Playing the game feels something like entering an interactive movie, a kind of hybrid format between pure spectatorship and participation. And this sensation is heightened by the fact that many big-time Hollywood actors/actresses are actually employed to do the voices behind the characters you meet within the game.

A short list of recognizable names would include people like Kyle Maclachlan, Tom Sizemore, Ray Liotta, Fairuza Balk, Michael Madsen, Deborah Harry, Dennis Hopper, Jenna Jameson, Lawrence Taylor and Burt Reynolds. A list like this testifies to the hip factor of these games - actors/actresses must feel that this exposure is ultimately to their benefit, both monetarily and image-wise.

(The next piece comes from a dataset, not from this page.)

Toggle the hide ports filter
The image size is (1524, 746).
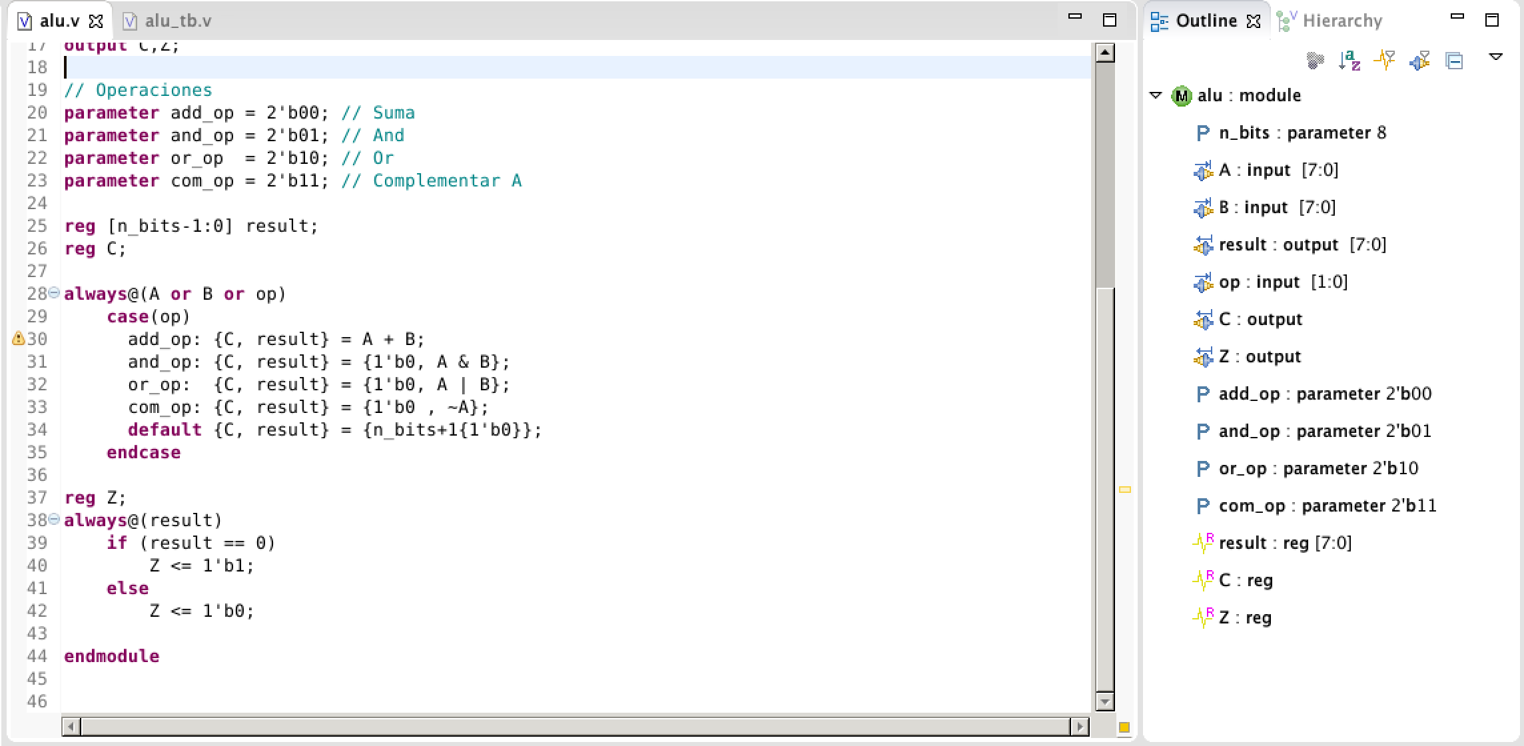point(1419,61)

Of course, there is the real issue of the violence around which many of these open environment games like "Grand Theft Auto" are centered, as well as the effect their violent tone may or may not have in the real world.

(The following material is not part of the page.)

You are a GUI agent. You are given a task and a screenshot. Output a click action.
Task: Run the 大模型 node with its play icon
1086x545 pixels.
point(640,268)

Given the proliferation - and mass appeal - of this new wave of games, it seems appropriate to ask ourselves whether the violent content is actually causing a bad effect, or is just another reflection of something buried in the cavernous depths of our nature.

As the world indubitably becomes more virtual (that is, image-based as opposed to material oriented) is it not possible that the violence already in existence, and which has been haunting us since the dawn of human civilization in the real material world, will not in part (and perhaps eventually in whole) take vicarious root in the realm of the virtual?

Thus perhaps the more useful thing is to consider how the world has changed - and continues to change - enough to have a media invention such as this come into existence and to be so widely appreciated.

For those who still believe that such games are absorbed only by relatively wealthy first world youths, think again. I know several 30-something professionals who own PlayStation or Xbox consoles, and just the other day, a friend in the Peace Corps wrote to tell me that her host family in Guatemala - a family of six that lives in three rooms - plays video games all day long.

Finally, the trajectory towards heightened interactivity makes it more difficult to critique the playing of video games as a purely passive activity. There are many who will argue the importance of the potential for people to gain motor skills through the playing of these games. Also, some of them incorporate complex, riddle-like aspects to their narratives, which force a kind of logical and critical exercise of the interactive mind.

Even further, there are some games like "Dance Dance Revolution," where players step on footpads and use their entire body as a kind of joystick to precisely affect what happens onscreen. In this way, players may achieve actual physical exercise through their engagement with the game.

Taking this thought even further, isn't it possible to imagine a time in the not so distant future when people might spend whole days and weeks immersed in even more realistic interactive game realities? Will there not come a time when the pleasures and evermore rich realities of the virtual become preferable to our current physical circumstances?

That question is definitely worth more pondering.